Pour moi, je me vante de l’honneur d’être en ce point aussi stupide que Locke[1]. Personne ne me fera jamais croire que je pense toujours ; et je ne me sens pas plus disposé que lui à imaginer que, quelques semaines après ma conception, j’étais une fort savante âme, sachant alors mille choses que j’ai oubliées en naissant, et ayant fort inutilement possédé dans l’utérus des connaissances qui m’ont échappé dès que j’ai pu en avoir besoin, et que je n’ai jamais bien pu rapprendre depuis.

Locke, après avoir ruiné les idées innées, après avoir bien renoncé à la vanité de croire qu’on pense toujours, ayant bien établi que toutes nos idées nous viennent par les sens, ayant examiné[2] nos idées simples et celles qui sont composées, ayant suivi[3] l’esprit de l’homme dans toutes ses opérations[4], ayant fait voir combien les langues que les hommes parlent sont imparfaites, et quel abus nous faisons des termes à tout moment[5] ; Locke, dis-je, considère enfin l’étendue, ou plutôt le néant des connaissances humaines. C’est dans ce chapitre qu’il ose avancer modestement ces paroles : Nous ne serons peut-être jamais capables de connaître si un être purement matériel pense ou non[6].

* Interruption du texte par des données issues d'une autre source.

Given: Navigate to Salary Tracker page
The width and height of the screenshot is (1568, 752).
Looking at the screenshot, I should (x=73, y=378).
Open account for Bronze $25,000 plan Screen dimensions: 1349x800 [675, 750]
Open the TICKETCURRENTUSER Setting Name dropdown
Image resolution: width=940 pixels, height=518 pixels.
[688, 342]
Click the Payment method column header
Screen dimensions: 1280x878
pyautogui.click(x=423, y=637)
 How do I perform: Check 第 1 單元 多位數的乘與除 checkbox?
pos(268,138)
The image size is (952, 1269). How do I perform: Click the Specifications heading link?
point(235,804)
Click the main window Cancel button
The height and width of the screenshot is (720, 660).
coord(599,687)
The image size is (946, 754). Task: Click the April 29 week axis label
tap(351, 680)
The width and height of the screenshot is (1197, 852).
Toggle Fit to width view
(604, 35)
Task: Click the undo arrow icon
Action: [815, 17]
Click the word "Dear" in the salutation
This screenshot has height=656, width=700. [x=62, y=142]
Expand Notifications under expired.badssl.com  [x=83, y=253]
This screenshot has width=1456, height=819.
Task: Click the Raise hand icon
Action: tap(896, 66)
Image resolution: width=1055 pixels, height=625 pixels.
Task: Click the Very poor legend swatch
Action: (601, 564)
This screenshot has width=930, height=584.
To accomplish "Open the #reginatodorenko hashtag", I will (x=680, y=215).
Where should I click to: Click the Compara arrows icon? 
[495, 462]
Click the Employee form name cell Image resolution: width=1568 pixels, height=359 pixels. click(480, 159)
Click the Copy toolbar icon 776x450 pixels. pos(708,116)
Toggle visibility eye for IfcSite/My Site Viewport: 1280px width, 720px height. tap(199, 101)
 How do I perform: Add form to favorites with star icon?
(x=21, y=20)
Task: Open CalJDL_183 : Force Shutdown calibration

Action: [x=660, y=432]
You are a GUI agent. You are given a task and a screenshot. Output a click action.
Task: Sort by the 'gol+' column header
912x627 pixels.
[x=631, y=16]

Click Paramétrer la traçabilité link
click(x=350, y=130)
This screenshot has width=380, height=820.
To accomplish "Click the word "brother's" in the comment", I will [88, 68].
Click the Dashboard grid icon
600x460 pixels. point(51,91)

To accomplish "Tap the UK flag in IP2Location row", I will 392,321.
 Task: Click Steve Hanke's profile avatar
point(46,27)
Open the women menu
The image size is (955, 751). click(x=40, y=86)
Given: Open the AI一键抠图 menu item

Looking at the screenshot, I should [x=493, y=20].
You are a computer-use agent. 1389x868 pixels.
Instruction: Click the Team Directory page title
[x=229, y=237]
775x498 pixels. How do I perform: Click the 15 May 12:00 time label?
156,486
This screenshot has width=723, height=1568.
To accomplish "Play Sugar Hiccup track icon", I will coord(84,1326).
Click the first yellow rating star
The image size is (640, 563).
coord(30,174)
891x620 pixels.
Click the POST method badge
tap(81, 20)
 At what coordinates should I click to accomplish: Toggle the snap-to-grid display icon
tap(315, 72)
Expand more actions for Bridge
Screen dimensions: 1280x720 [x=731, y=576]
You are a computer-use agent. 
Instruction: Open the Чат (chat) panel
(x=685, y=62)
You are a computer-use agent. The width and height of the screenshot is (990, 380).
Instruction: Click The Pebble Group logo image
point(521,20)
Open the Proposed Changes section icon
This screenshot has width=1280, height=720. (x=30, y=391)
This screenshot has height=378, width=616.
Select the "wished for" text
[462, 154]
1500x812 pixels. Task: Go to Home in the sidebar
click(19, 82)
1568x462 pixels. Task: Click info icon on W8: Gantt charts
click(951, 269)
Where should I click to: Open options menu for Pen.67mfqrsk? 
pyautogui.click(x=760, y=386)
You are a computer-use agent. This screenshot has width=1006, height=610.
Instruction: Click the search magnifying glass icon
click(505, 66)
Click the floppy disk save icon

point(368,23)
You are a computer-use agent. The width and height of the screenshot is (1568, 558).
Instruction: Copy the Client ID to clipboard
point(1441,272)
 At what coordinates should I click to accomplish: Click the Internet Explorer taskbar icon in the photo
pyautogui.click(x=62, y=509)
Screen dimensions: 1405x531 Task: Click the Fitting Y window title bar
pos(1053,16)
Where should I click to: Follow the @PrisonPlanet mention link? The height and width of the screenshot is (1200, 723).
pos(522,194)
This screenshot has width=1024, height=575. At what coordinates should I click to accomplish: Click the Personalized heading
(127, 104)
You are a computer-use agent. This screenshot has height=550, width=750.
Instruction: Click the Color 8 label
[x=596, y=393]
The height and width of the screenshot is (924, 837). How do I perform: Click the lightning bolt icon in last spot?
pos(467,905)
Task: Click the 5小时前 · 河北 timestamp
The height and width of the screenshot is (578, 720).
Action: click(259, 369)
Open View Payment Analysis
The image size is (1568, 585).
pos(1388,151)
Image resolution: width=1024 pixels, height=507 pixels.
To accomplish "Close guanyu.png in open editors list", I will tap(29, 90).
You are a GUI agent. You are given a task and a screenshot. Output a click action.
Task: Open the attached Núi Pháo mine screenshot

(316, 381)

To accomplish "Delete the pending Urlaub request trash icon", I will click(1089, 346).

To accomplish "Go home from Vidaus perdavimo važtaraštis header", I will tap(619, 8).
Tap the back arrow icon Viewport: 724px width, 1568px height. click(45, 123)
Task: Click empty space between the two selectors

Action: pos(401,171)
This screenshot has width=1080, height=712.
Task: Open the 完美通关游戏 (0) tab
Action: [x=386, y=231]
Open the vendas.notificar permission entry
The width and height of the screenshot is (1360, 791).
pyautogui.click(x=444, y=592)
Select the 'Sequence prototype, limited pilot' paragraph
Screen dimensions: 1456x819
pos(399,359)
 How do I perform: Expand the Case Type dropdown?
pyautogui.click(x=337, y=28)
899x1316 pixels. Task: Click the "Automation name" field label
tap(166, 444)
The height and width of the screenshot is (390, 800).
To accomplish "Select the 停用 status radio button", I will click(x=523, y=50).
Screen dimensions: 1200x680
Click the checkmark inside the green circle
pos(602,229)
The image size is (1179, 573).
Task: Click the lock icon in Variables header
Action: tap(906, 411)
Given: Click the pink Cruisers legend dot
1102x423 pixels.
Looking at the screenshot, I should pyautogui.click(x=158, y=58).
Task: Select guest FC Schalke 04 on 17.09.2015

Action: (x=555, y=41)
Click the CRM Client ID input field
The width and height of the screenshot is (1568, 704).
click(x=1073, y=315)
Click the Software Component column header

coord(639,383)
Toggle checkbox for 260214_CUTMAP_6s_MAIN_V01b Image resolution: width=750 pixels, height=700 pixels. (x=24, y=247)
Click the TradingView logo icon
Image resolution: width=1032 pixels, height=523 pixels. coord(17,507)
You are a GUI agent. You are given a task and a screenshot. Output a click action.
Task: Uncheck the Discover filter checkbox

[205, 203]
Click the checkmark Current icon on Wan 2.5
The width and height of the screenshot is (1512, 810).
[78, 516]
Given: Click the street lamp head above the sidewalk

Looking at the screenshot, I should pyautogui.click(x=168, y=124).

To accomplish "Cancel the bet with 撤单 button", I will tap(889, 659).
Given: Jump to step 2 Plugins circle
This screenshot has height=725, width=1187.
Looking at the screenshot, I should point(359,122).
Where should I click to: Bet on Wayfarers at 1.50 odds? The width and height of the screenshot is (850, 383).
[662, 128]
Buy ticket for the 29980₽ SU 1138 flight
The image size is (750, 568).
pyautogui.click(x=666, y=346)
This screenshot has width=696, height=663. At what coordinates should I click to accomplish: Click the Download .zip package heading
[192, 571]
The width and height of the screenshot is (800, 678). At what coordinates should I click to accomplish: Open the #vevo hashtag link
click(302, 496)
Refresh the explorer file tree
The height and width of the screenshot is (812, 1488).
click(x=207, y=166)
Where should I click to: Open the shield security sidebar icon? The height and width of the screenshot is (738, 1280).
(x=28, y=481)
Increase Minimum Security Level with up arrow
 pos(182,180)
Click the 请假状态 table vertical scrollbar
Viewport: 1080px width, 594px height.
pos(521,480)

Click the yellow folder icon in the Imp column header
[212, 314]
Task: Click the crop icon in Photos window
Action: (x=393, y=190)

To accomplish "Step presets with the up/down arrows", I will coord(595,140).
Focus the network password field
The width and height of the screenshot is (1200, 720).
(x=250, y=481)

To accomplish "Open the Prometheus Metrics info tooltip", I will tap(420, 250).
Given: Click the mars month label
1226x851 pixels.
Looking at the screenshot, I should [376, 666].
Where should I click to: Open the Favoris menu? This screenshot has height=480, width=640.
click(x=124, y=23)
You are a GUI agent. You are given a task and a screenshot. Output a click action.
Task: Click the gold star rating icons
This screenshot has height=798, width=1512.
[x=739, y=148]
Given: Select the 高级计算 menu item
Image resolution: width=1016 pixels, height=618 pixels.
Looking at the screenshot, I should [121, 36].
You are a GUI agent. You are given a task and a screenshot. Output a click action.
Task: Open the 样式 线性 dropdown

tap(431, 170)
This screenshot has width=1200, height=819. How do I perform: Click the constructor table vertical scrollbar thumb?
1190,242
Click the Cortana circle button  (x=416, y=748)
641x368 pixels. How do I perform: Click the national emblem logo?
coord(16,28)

  1. 1734. « Que M. Locke. »
  2. 1734. « Examine. »
  3. 1734. « Suit. »
  4. 1734. « Opérations, fait voir. »
  5. 1734. « À tous moments. Il vient enfin à considérer l’étendue. »
  6. Essai sur l’Entendement humain, livre IV, chapitre III. Voltaire a reparlé de cette pensée de Locke dans ses Questions sur l’Encyclopédie (voyez tome XVII, page 135).